───── RAW DATA

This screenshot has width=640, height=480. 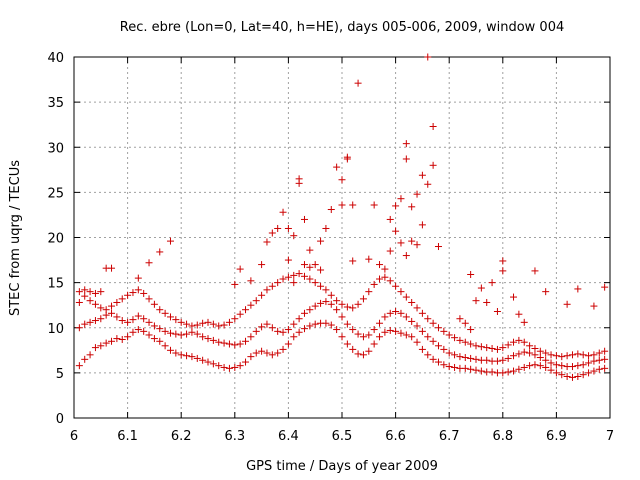 I want to click on x-axis-label: GPS time / Days of year 2009, so click(x=342, y=466).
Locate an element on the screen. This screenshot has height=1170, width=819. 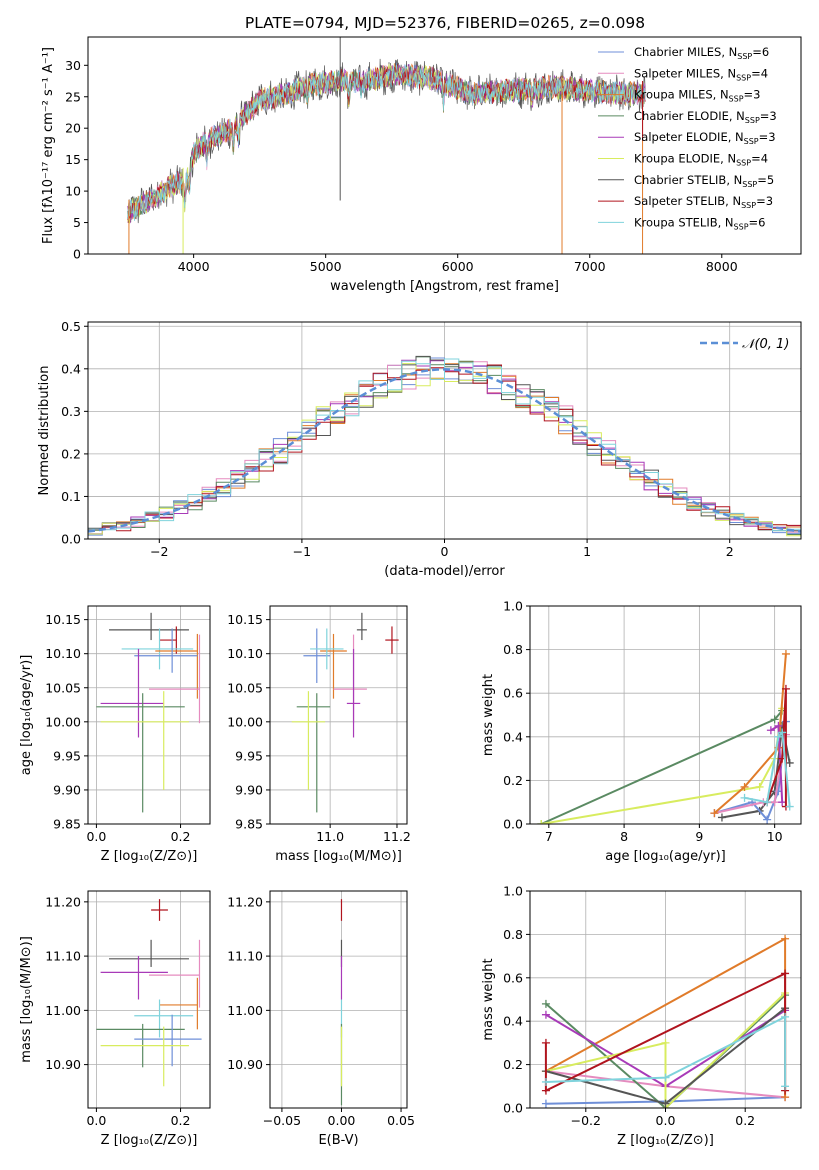
y-tick-label: 10.10 is located at coordinates (63, 654).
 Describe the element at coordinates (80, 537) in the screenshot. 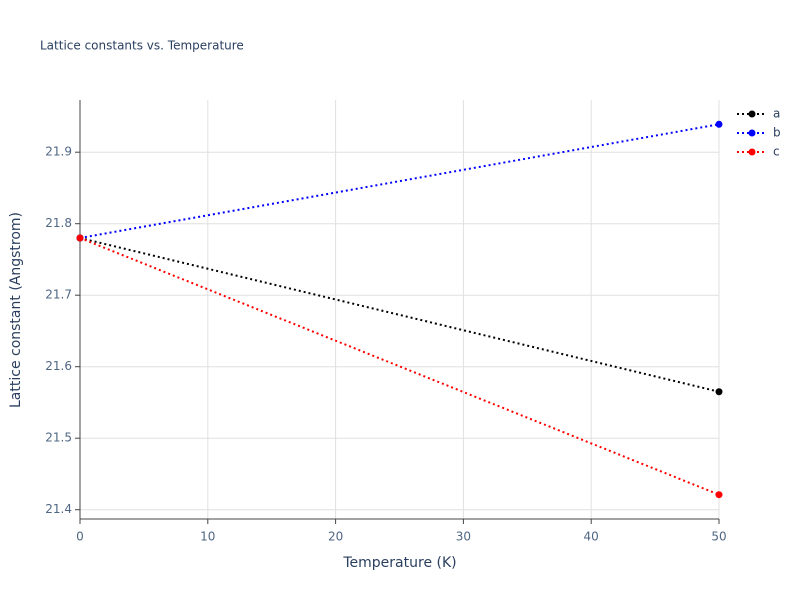

I see `x-tick-label: 0` at that location.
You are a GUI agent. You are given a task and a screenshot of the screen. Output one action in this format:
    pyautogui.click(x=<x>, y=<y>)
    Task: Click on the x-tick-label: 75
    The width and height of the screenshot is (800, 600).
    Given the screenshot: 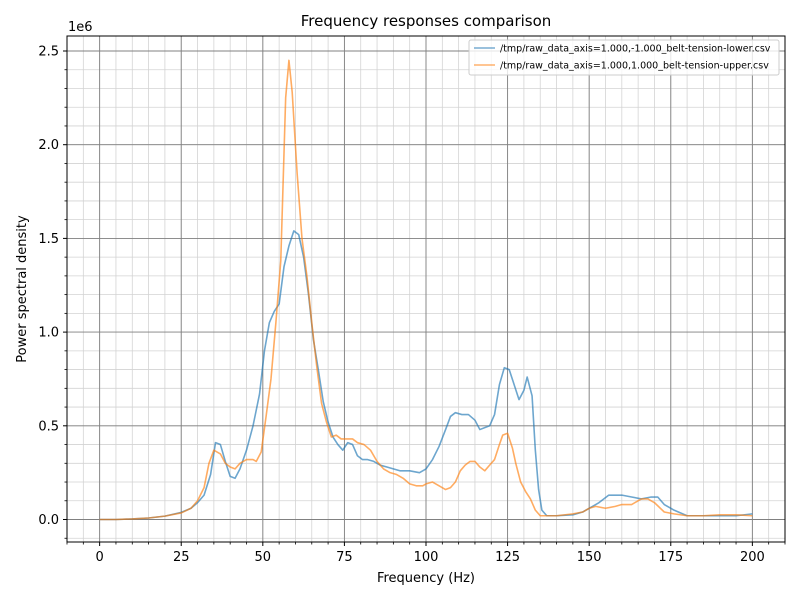 What is the action you would take?
    pyautogui.click(x=344, y=558)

──────────

▶ **WORK ITEM**
Could you copy out, word for word, the lines from the one containing "Locate an element" through the one containing "at that location.", both included, and leave the pictures out?

▶ **TASK OUTPUT**
Locate an element on the screen. This screenshot has height=1170, width=819. 
y-tick-label: 10.10 is located at coordinates (63, 654).
 Describe the element at coordinates (80, 537) in the screenshot. 

I see `x-tick-label: 0` at that location.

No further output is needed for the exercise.